ASSIGNMENT
Could you set down exactly the lines of the data below, starting at the one that holds "Click the 95W longitude label" and ending at the one that holds "Where should I", both included, and only those?

EXTRACTED INFORMATION
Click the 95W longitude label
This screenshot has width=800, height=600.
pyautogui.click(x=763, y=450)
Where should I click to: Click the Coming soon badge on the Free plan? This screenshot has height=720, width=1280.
==
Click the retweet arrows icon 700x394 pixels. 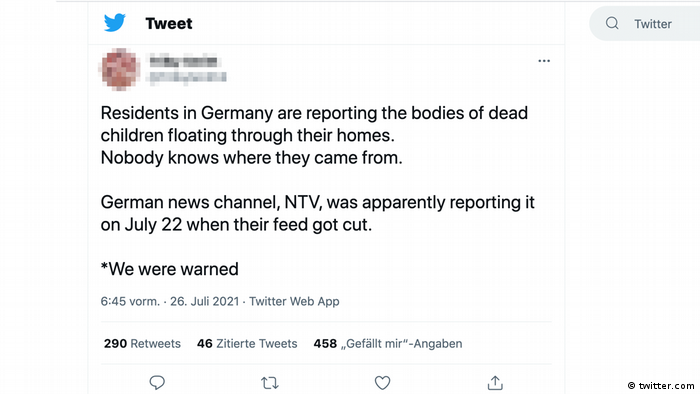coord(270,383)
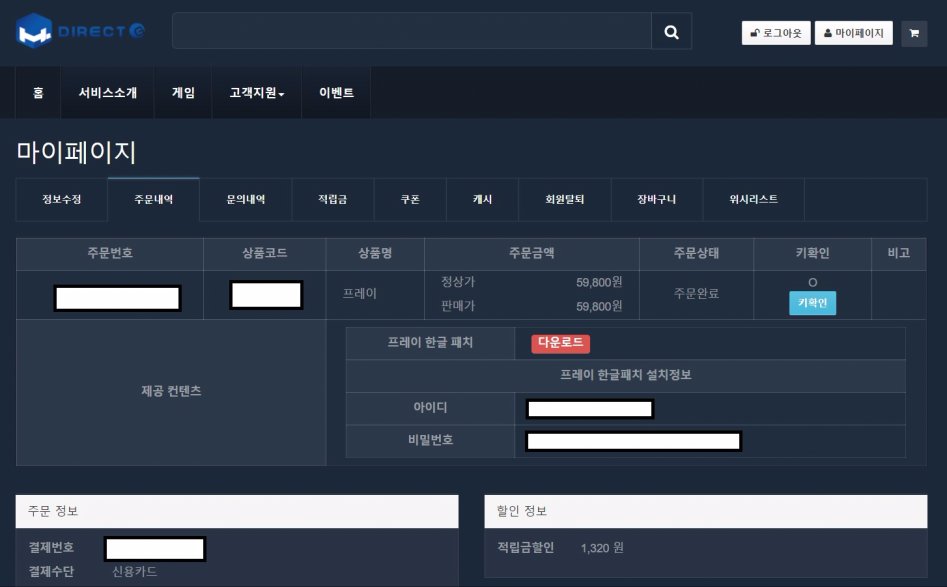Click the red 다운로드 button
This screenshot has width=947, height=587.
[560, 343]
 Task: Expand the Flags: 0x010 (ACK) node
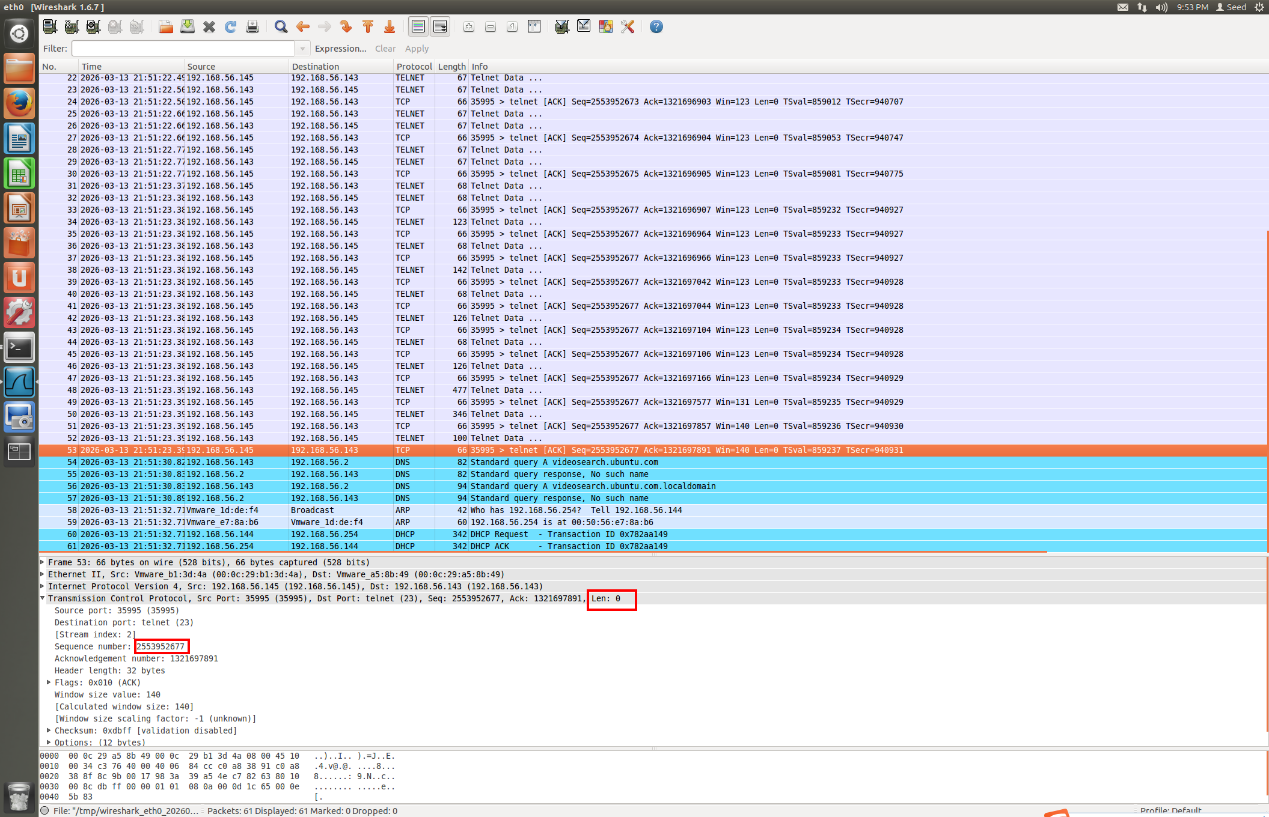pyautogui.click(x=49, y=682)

SOLUTION TO THIS EXERCISE
Click the 95W longitude label
This screenshot has width=800, height=600.
pyautogui.click(x=763, y=450)
Where should I click to: Click the Coming soon badge on the Free plan? This screenshot has height=720, width=1280.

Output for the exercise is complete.